Hier speelt dus een ongunstige factor die echter niet als fataal mag worden opgevat. Het kerkelijke beleid heeft hierop toch een antwoord gehad, hoewel dikwijls te weinig en te laat.
Zou de culturele diversiteit van onze samenlevingen de (religieuze) gemeenschapsvorming tegenwerken? In cultureel diverse samenlevingen kunnen de individuen gemakkelijker ontsnappen aan de sociale controle van de lokale gemeenschap omdat de samenleving er sterk verstedelijkt, grootschalig en anoniem is. Maar de wrijvingen eigen aan de culturele diversiteit kunnen ook een bewustzijn van religieuze identiteit bevorderen. Dat lijkt het geval te zijn in Noord-Amerika, maar jammer genoeg veel minder in ons West-Europa. Bij ons, zo stelt de socioloog Steve Bruce, reageren vele mensen op de wrijvingen tussen religies met een afkeer van alle religies.
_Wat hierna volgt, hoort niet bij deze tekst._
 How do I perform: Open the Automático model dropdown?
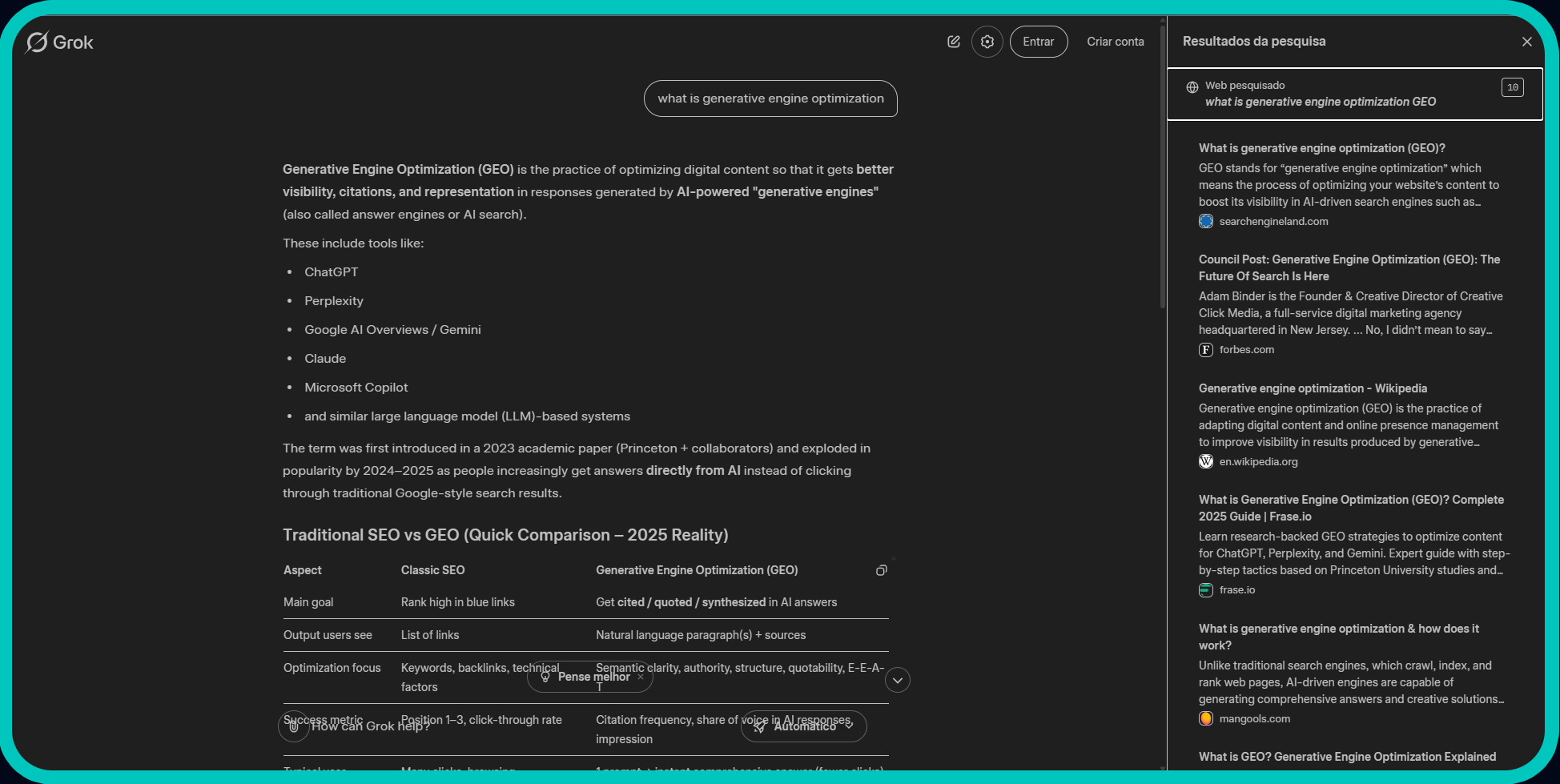tap(803, 726)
Een buitenmaatse aangroei van de rijkdom is geen gunstige factor voor de religieuze participatie
Maar kan de strategie van de kerkleiders hierbij geen rol spelen? Toch wel. Religies kunnen die wrijvingen enigermate verfijnen, door middel van dialoog en van loyale concurrentie. Alweer een ongunstige factor die niet als fataal mag worden opgevat, mits de kerkleiding over het nodige inzicht en over de nodige middelen beschikt.
Moeilijker is het te ontkennen dat een sterke stijging van de welvaart dikwijls samengaat met de verzwakking van de religieuze gemeenschap. Arme landen vertonen een grotere religieuze participatie dan rijke landen. Even nuancereen toch. In de rijke landen participeren de welvarende burgers niet minder, maar meer dan de armere.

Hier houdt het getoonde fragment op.